Grundsätzlich wird darauf hingewiesen, dass es keine Grundlage für die mit der Fragestellung verbundenen Vermutung gibt, dass es sich bei den Kosten für unbegleitete minderjährige Flüchtlinge um unverhältnismäßig hohe Kosten handelt.
Im Übrigen ist anzumerken, dass die Jugendämter ihre Aufgaben im Rahmen der verfassungsrechtlich garantierten kommunalen Selbstverwaltung in ausschließlich eigener Verantwortung erfüllen.
- Wie stellt sich die Altersstruktur der aktuell in NRW untergebrachten UMA dar? (Bitte analog zur Antwort auf die Große Anfrage 27, Anlage 27 listen)
Es wird davon ausgegangen, dass eine analoge Auflistung entsprechend der Antwort auf die Große Anfrage 21, Anlage 27 gemeint ist.
Angaben zu den verschiedenen Altersgruppen und zum Geschlecht bei vorläufigen Inobhut-nahmen von unbegleiteten minderjährigen Flüchtlingen können für die Jahre 2014 bis 2021 der Anlage 1 entnommen werden. Angaben zum ersten Halbjahr des Jahres 2022 liegen bei IT.NRW noch nicht vor.
1 Kosten für die Unterbringung, Verpflegung, Betreuung, pädagogische Maßnahmen sowie sonstige Kosten.

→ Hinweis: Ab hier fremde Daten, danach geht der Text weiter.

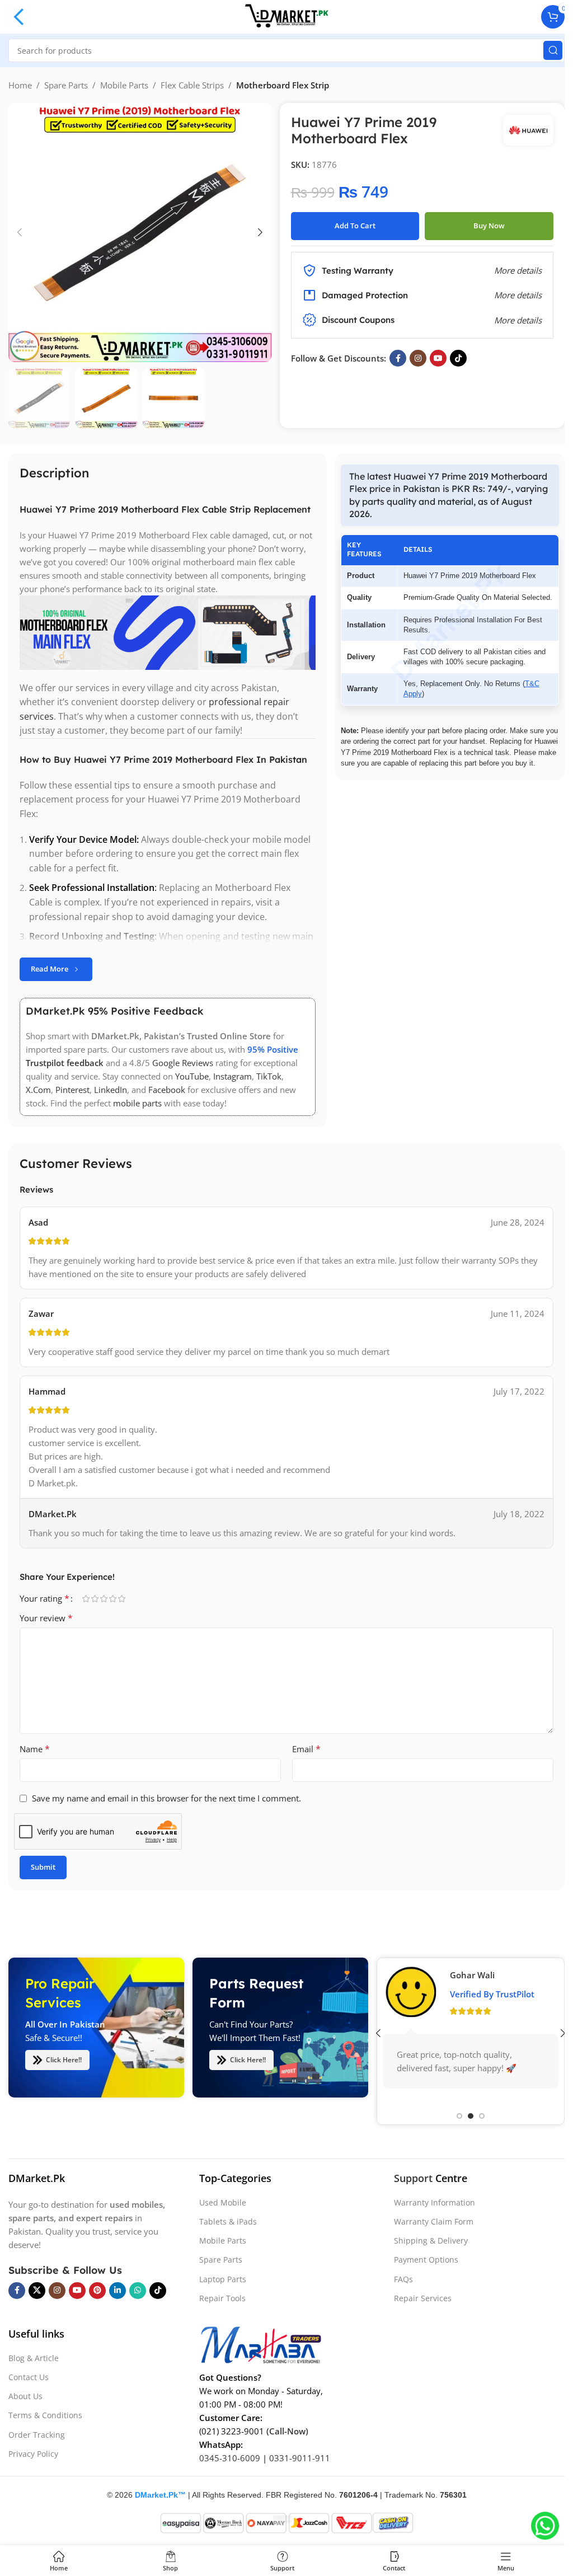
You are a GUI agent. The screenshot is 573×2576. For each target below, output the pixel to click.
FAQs (403, 2279)
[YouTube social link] (438, 358)
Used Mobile (222, 2202)
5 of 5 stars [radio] (121, 1598)
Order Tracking (36, 2434)
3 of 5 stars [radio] (103, 1598)
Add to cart (355, 225)
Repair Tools (222, 2298)
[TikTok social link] (458, 358)
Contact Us (28, 2377)
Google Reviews (182, 1062)
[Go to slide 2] (470, 2116)
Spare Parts (66, 85)
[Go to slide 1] (459, 2116)
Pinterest (72, 1089)
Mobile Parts (124, 85)
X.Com (38, 1089)
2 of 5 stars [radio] (94, 1598)
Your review (46, 1618)
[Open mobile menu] (19, 17)
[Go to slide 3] (482, 2116)
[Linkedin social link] (117, 2290)
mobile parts (137, 1103)
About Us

2 Sollten keine genauen Daten vorliegen, reicht eine grobe Schätzung.
Anlage 1 zur Kleinen Anfrage 662
Vorläufige Inobhutnahmen für Kinder und Jugendliche 2014 – 2021
Schutzmaßnahmen für unbegleitete Minderjährige Flüchtlinge 1) nach Alter und Geschlecht
Berichtsjahr | Kinder und Jugendliche insgesamt |
Geschlecht | Kinder und Jugendliche im Alter von | |||||||
männlich 2)3) | weiblich 3) | unter 3 Jahren | 3 bis unter 6 Jahren |
6 bis unter 9 Jahren |
9 bis unter 12 Jahren |
12 bis unter 14 Jahren |
14 bis unter 16 Jahren |
16 bis unter 18 Jahren |
||
2014 | 2201 | 2020 | 181 | 32 | 12 | 9 | 27 | 142 | 671 | 1308 |
2015 | 6246 | 5795 | 451 | 20 | 15 | 40 | 122 | 297 | 1441 | 4311 |
2016 | 11448 | 10377 | 1071 | 39 | 37 | 101 | 257 | 530 | 2648 | 7836 |
2017 | 5346 | 4573 | 773 | 25 | 24 | 49 | 86 | 183 | 1180 | 3799 |
2018 | 3257 | 2711 | 546 | 13 | 14 | 43 | 54 | 116 | 775 | 2242 |
2019 | 2108 | 1647 | 461 | 3 | 7 | 26 | 69 | 108 | 541 | 1354 |
2020 | 1796 | 1488 | 308 | 4 | 7 | 18 | 36 | 80 | 450 | 1201 |
2021 | 2490 | 2134 | 356 | 2 | 4 | 27 | 57 | 123 | 648 | 1629 |
- Kinder und Jugendliche mit dem Merkmal „Anlass der Maßnahme – unbegleitete Einreise aus dem Ausland“
- Ab dem Berichtsjahr 2017 werden Kinder und Jugendliche mit der Signierung des Geschlechts „ohne Angabe (nach § 22 Absatz 3 PStG)“ dem männlichen Geschlecht zugeordnet.
- Kinder und Jugendliche mit den Geschlechtsangaben „divers“ und „ohne Angabe“ (nach § 22 Absatz 3 PStG) werden in Geheimhaltungsfällen per Zufallsprinzip dem männlichen oder weiblichen Geschlecht zugeordnet.